Priced at $35, the Raspberry Pi 3 boasts many of the same features as its predecessor, including HDMI, ethernet, and 4 USB ports. But the latest incarnation also lays out the red carpet for built-in wireless support, Bluetooth 4.0, and a faster 1.2GHz, 64-bit, quad-core ARMv8 processor. The Raspberry Pi 3 goes on sale for the same price as the Pi 2, so deciding which to opt for is a no-brainer, should you find yourself in the market for one of these devices.
If you’re new to Raspberry Pi, the credit card-sized contraption is designed as an easy point of entry for budding programmers and hackers. It has come a long way since its inception way back in 2012 — four years ago to the day.
It initially only supported a handful of operating systems, including Linux, but a processor upgrade in the Raspberry Pi 2 last February means it now supports Windows, too.
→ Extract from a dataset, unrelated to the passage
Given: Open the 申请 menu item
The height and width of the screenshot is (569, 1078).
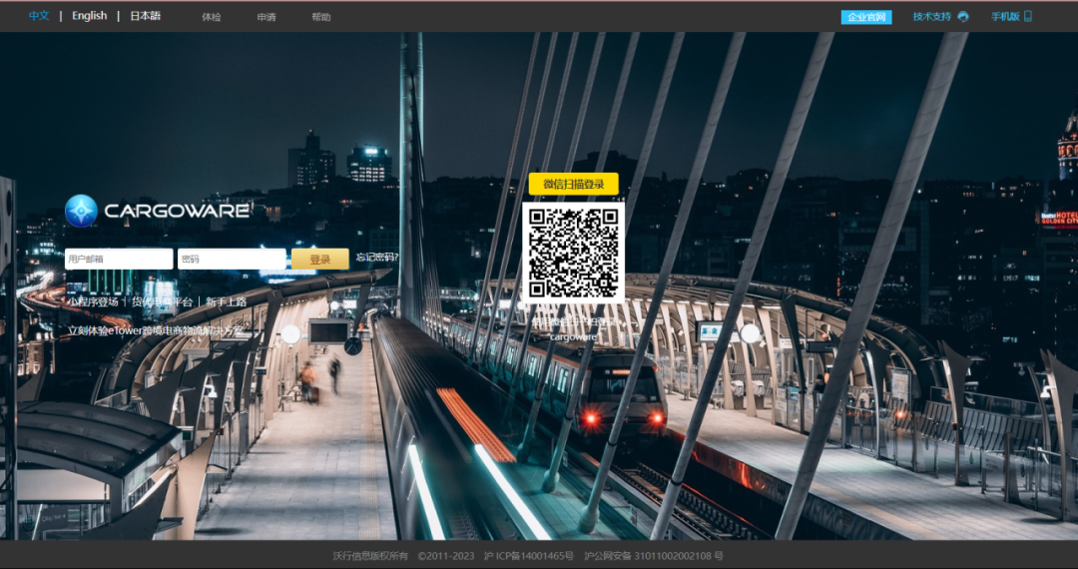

This essentially opened up the opportunities for what you can do with the microcomputer, transforming it into a machine capable of many of the same things as a traditional PC. And back in September, Raspberry Pi unveiled a new 7″ touchscreen display, making it easier for tech tinkerers to build their own tablets or other devices that rely on visual outputs.
More than eight million Raspberry Pi units have shipped in the past four years, and the Raspberry Pi Foundation now has more than 60 employees.